Bony dehiscence and fenestration are common findings, especially in the mandible, (23) and the orthodontic proclination of the lower incisors may further reduce the quantity of bone surrounding the roots and thin down the gingival margin, thus increasing the risk of gingival recession. This theory was confirmed in animal models, where after proclination a proportional marginal bone loss was observed (24,25). Similar results in humans are not yet clearly demonstrated; some studies using CBCT imaging have observed that thinner mandibular symphysis and thinner pre-treatment cortical bone were correlated with a higher risk of post-treatment labial bone loss, but this was not correlated with IMPA and incisor position (26,27). Part of the literature negates strong evidence that the incisors’ proclination following orthodontic treatment results in gingival recessions (13,15,16,28), suggesting that local host factors like gingival biotype, soft tissue quality, and alveolar bone thickness may play a major role in the development of gingival recession.
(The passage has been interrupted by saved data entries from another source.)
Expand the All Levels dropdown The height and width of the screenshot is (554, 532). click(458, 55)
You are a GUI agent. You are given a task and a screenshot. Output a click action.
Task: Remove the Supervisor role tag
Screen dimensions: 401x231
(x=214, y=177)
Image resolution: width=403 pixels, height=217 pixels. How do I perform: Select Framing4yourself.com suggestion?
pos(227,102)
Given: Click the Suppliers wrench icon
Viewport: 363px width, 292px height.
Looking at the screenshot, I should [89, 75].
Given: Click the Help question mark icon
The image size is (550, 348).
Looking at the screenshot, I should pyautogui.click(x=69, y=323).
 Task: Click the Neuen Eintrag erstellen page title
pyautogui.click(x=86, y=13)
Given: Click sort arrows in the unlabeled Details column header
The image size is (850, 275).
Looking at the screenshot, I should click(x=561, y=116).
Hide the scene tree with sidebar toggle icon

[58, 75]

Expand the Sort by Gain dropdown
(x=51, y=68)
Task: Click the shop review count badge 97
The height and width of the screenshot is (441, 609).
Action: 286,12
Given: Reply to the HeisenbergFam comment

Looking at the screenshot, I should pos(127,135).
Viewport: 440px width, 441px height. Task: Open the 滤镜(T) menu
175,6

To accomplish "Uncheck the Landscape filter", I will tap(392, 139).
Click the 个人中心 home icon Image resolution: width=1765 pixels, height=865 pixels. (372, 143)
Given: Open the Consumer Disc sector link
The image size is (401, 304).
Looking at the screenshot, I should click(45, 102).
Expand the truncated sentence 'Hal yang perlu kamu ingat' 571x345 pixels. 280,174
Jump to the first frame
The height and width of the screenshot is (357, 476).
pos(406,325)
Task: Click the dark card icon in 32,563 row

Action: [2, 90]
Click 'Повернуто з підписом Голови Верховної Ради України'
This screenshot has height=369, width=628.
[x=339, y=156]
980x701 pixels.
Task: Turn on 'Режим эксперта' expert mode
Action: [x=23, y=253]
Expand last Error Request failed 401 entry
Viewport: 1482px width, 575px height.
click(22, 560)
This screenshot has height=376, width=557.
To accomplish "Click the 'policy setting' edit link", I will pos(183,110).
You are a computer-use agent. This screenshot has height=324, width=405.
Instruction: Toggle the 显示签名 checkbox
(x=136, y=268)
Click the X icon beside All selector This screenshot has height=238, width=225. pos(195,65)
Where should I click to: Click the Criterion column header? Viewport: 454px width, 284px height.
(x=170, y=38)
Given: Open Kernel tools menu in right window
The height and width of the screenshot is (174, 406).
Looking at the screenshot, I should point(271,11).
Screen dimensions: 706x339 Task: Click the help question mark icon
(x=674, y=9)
One of the limitations of the present study was the short observation period. However, over a long observation time many other factors can be introduced and act as confounders. Many factors concur in the development of gingival recession, like oral hygiene, brushing habits, and smoking, which would be difficult to control and isolate. Moreover, some findings suggest that gingival recession following orthodontic treatment is not progressive. For these reasons, high-quality prospective or randomised studies on this argument are lacking; therefore, no robust scientific evidence exists. In addition, it would be challenging to randomise groups of patients with different types of incisor movements. In such a case, non-randomised observational studies can be helpful in providing evidence and guidelines for future studies (29-31).

Conclusions

Considering the findings of the present study and the uncertainty of data found in the literature, the clinical advice that can be taken is to be conservative and respect the alveolar bone envelope, avoiding excessive proclination of the lower incisors. In conclusion, within the limitations of the present study, post-orthodontic treatment evaluation revealed that modification of the gingival contour of the lower incisor was correlated with a change in incisor position. Patients whose lower incisors were proclined more than 95° at the end of orthodontic treatment showed an apical migration of the gingival zenith compared to those subjects who had a normal incisor inclination.